- Civil-rights groups seek president's ouster for breaching law
- ANC KwaZulu-Natal chapter rejects calls for Zuma to step down
Leaders of the African National Congress in South Africa’s richest province said the scandal over President Jacob Zuma’s failure to repay taxpayers’ money spent on his private home damaged the ruling party’s image, while stopping short of urging him to resign.
“President comrade Jacob Zuma should reflect deeply and do the right thing to resolve the unprecedented crisis that the ANC currently faces,” the provincial executive committee of the ANC in Gauteng, which contains the capital, Pretoria, and the commercial hub, Johannesburg, said in a statement.
Calls for Zuma, 74, to step down by ANC veterans, church and civil-society organizations and business leaders intensified after the Constitutional Court ruled on March 31 that the president “failed to uphold, defend and respect the constitution” by not repaying taxpayer money on upgrades at his personal residence in Nkandla. While Zuma apologized for the frustration and confusion the scandal had caused, he said he never intentionally did anything illegal.
Zuma, who’s led the ANC since December 2007, retains plenty of support in the state and the ANC, which has more than 4,200 branches nationally. His allies dominate the party’s National Executive Committee, the security services and parliament. The ANC Gauteng chapter didn’t back Zuma’s re-election as ANC leader in 2012. Broadcaster eNCA reported earlier that the ANC in Gauteng called for Zuma to step down.
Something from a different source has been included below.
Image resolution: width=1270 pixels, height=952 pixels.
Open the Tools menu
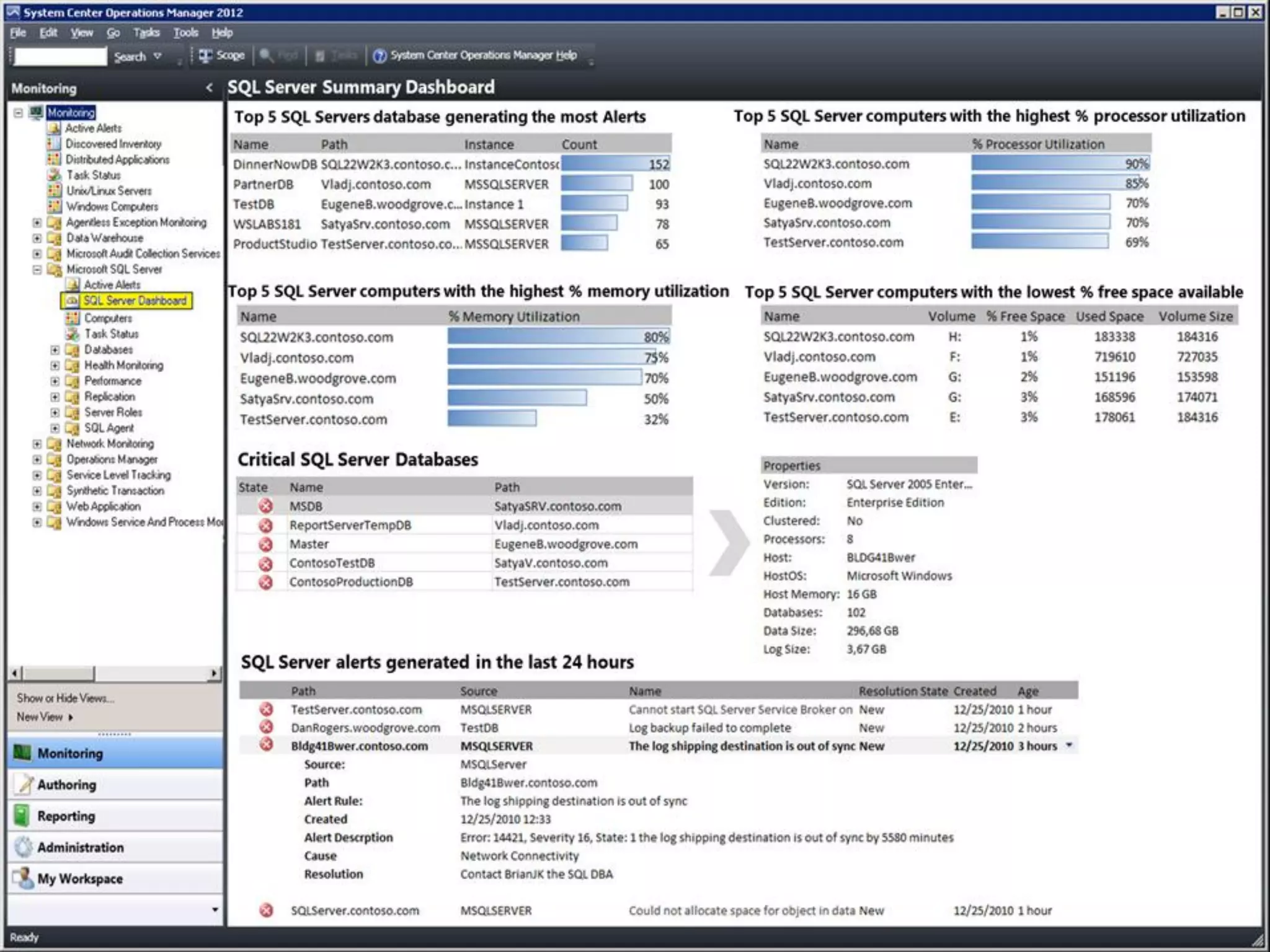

The ANC chapter in Zuma’s home region of KwaZulu-Natal Tuesday said it supported the president. South Africa’s has nine provinces.
“We strongly reject with contempt it deserves the call by our legendary opponents and those within our ranks, including some religious leaders, for the president to step down,” Super Zuma, the KwaZulu-Natal party provincial secretary, said in an e-mailed statement.